# Emperor Scorpion not going out of it's hide! :(



## Quinquangular (Jun 2, 2013)

For the past 3 or so days I haven't seen it at night or out of it's hide.
I fed it a mealworm today by lifting up the piece of wood and getting my tongs. It's a 5+ inch burrow and I had to dig deep. It grabbed it and I guess it ate it, and I put it back on top.
I caught a little crane fly and attempted to feed my emp as a variety of food. The substrate like fell on the scorpion and I frantically used my tongs to pick up the substrate and move it off of it.. I think I really stressed it out. It's was defensive with it's claws grabbing and then having them hold together like protecting his 'face'.

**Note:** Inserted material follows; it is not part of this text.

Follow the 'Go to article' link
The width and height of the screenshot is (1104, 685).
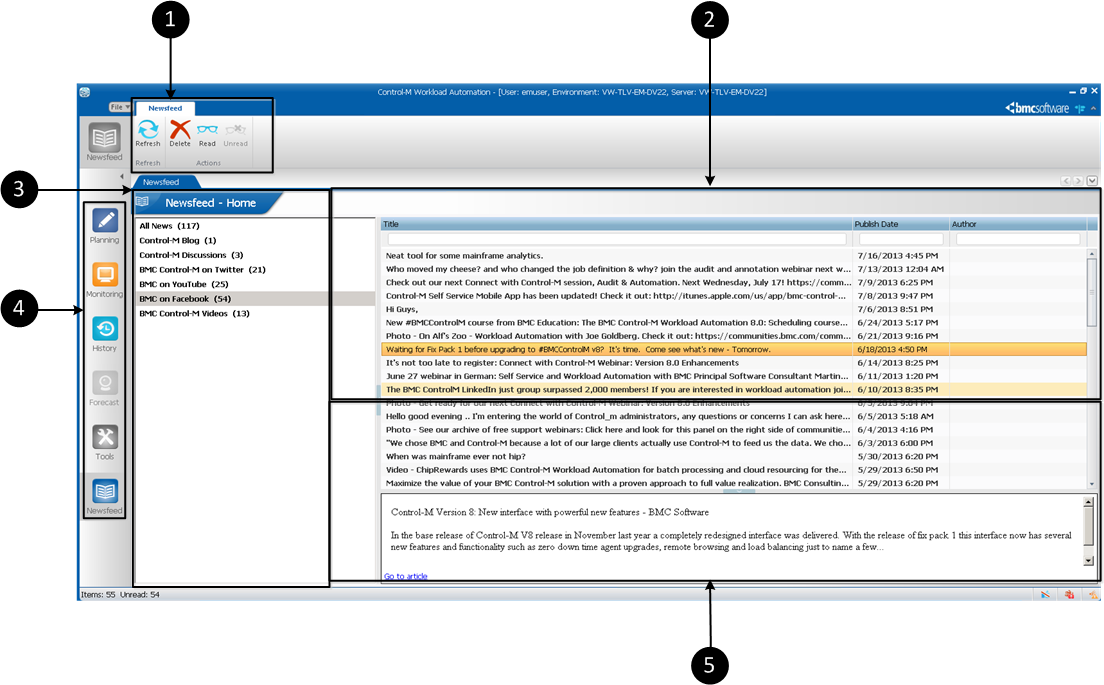coord(404,577)
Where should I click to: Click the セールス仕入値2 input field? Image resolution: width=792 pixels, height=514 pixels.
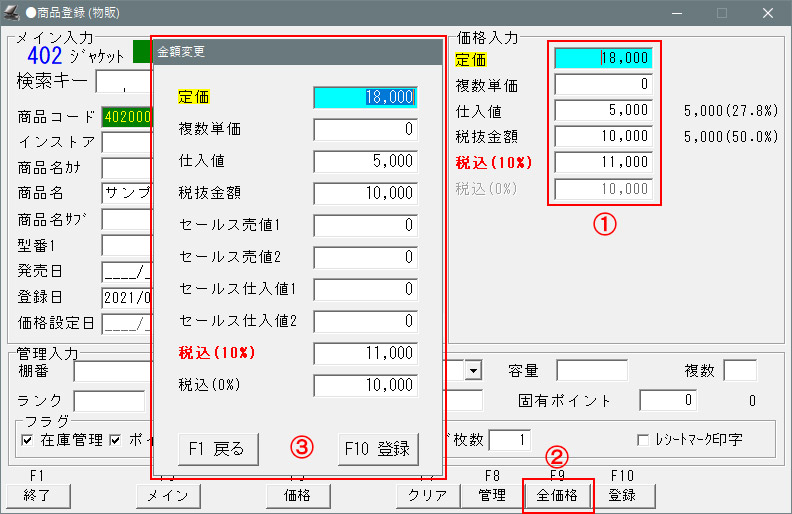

Will it be okay? I cleaned out the substrate from the hide... I hope that stress of moving the substrate around and poking it on accident a few times didn't... Annoy it so much to cause death.
Anyways. How can I feed my emp if it's never out of it's hide. I want it to get out of it's hide more and search for food. Should I get like a food bowl and cut the legs off of mealworms and dubia roaches and put one of each in a bowl so it can hunt?

I'm worried that it might die.. Since the claws are towards it's face and it can be a death position. Or a defensive position?
Idk. Oh dear. Gahhh.

Edit: This is the last time I'm going to take out the log to hide it. I'm too scared of stressing it out anymore and/or colapse the substrate on it. I'm afraid to hurt or stress it anymore.. I just wanted to feed it and now I probably stressed it out a LOT from poking it and taking off substrate over the scorpion.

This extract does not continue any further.